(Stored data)
%%
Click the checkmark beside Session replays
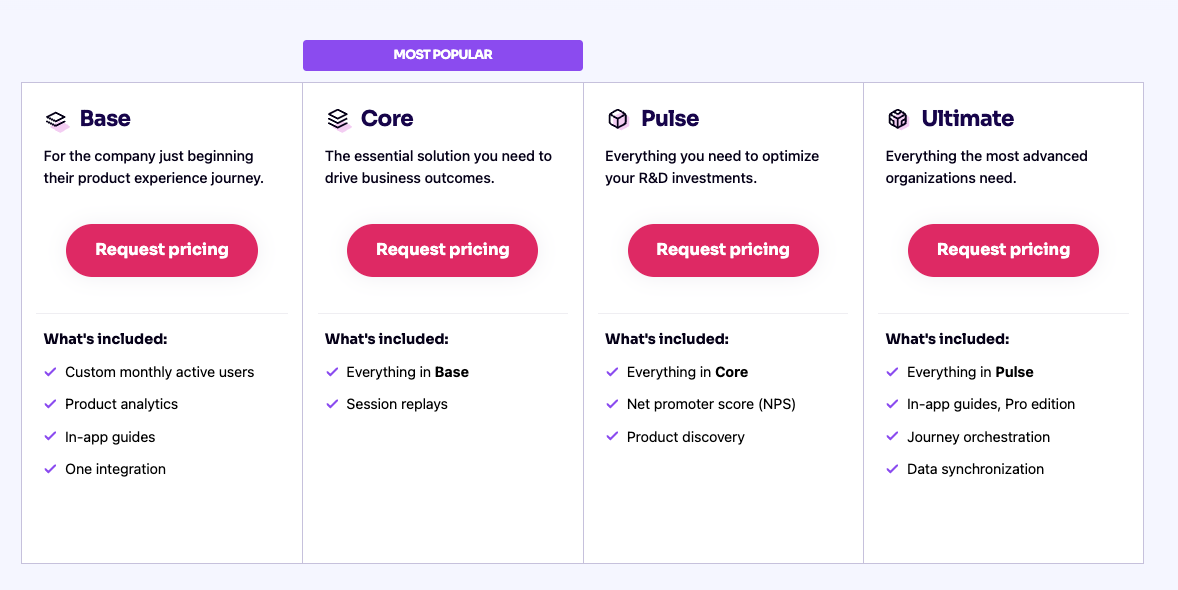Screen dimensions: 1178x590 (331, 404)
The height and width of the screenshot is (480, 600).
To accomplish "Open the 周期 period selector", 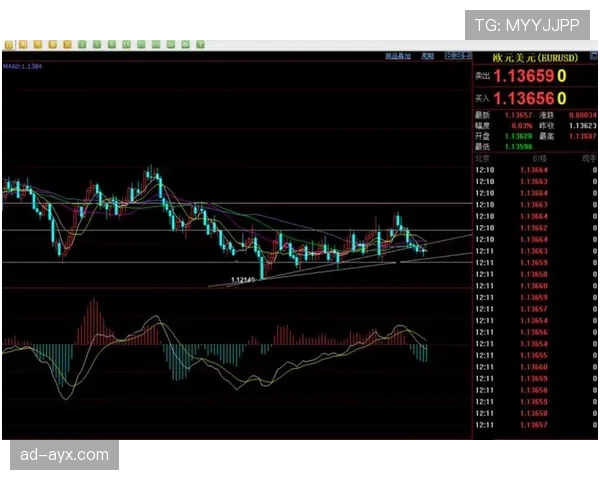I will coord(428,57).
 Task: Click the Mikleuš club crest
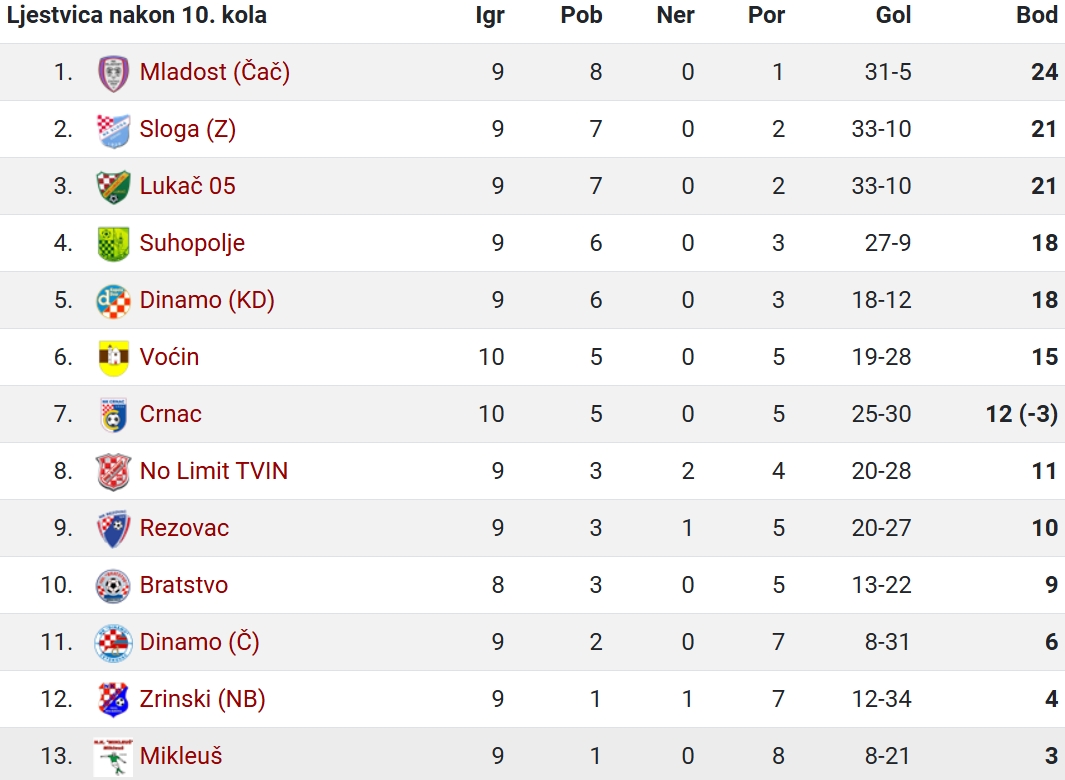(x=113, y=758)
%%
%%
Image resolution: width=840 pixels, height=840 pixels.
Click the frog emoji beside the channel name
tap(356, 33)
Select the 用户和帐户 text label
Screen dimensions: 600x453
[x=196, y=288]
%%
%%
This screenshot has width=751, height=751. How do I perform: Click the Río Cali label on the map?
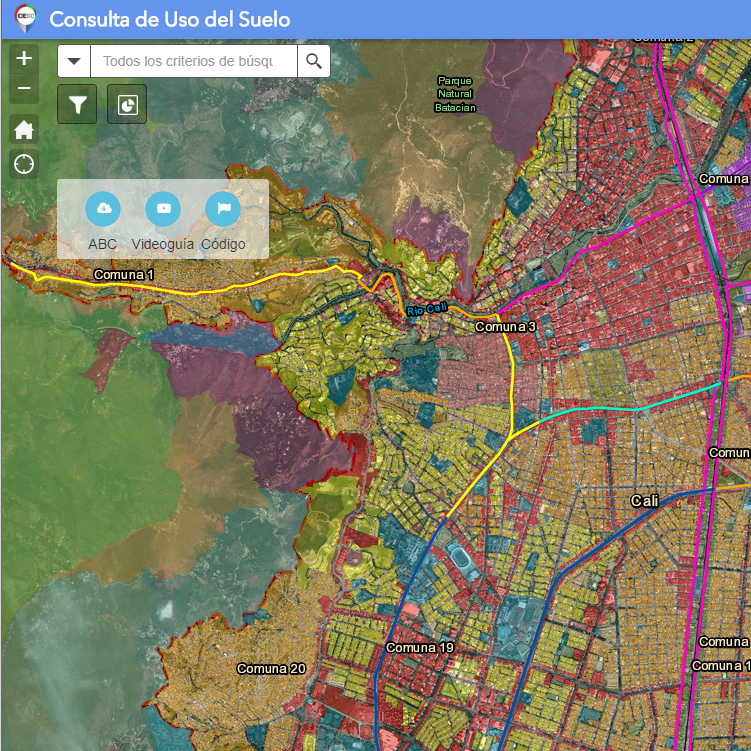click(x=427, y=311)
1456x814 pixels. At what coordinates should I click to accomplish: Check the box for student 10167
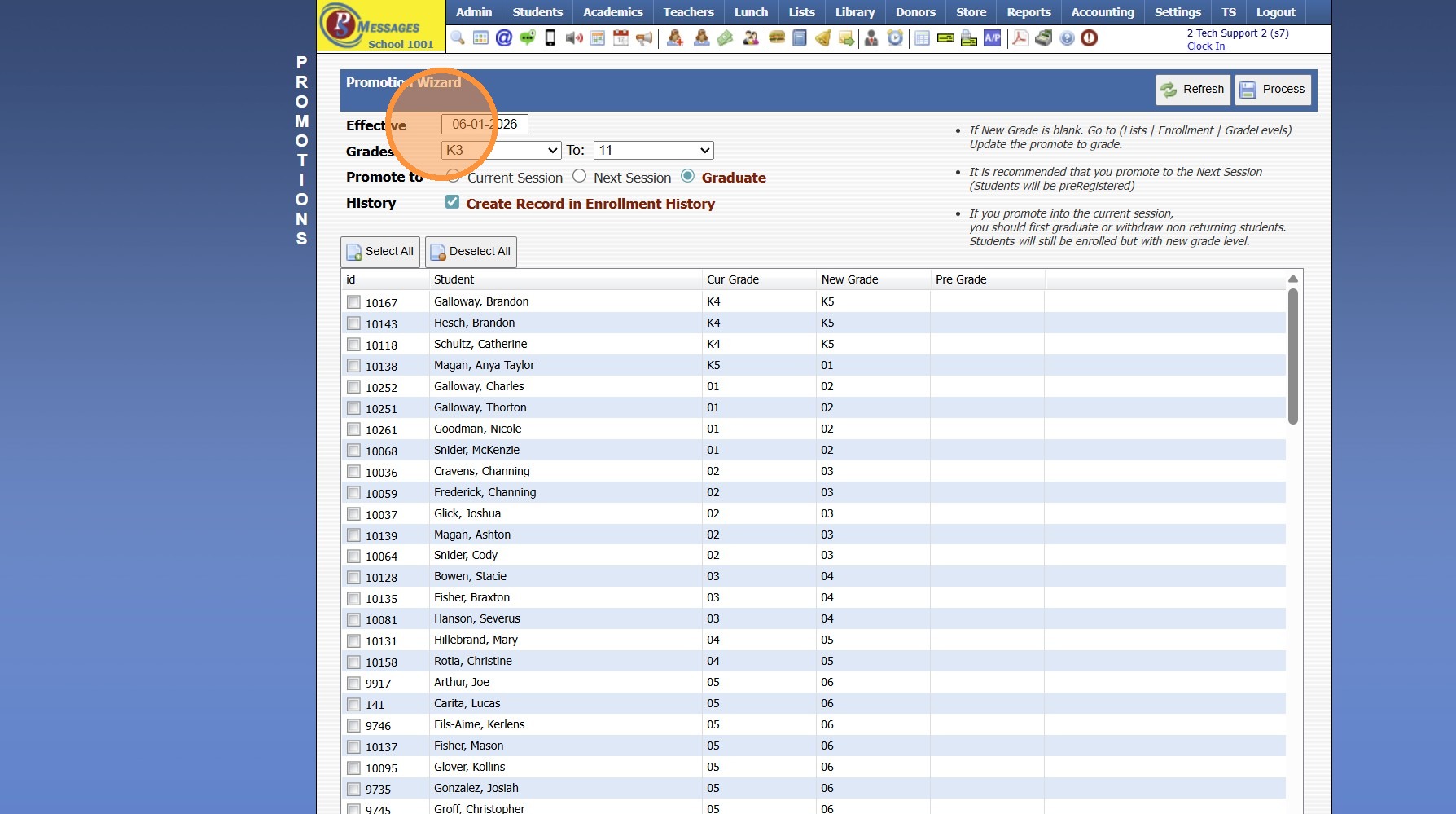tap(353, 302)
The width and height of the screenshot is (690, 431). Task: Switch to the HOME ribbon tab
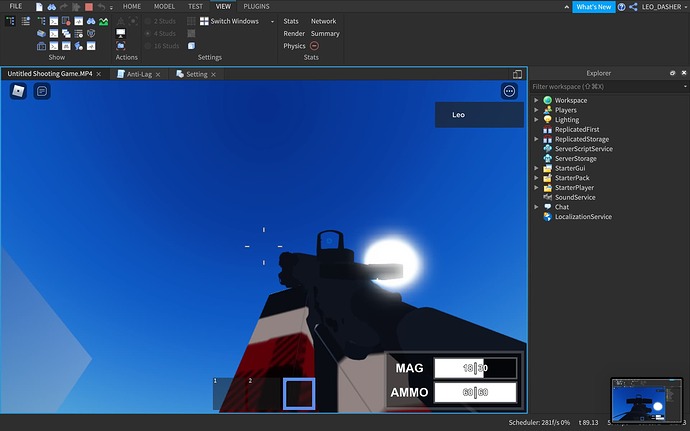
%%
> **WHAT IS BEING ASKED**
Exactly the lines above from the one that contains "This screenshot has" down to the one that contains "The width and" are to be output, both ends kept and pictures omitted.

> **PROBLEM SOLUTION**
This screenshot has width=751, height=751. How do I perform: Click the Río Cali label on the map?
click(x=427, y=311)
1456x814 pixels. At what coordinates should I click to accomplish: Check the box for student 10167
tap(353, 302)
The width and height of the screenshot is (690, 431). Task: Switch to the HOME ribbon tab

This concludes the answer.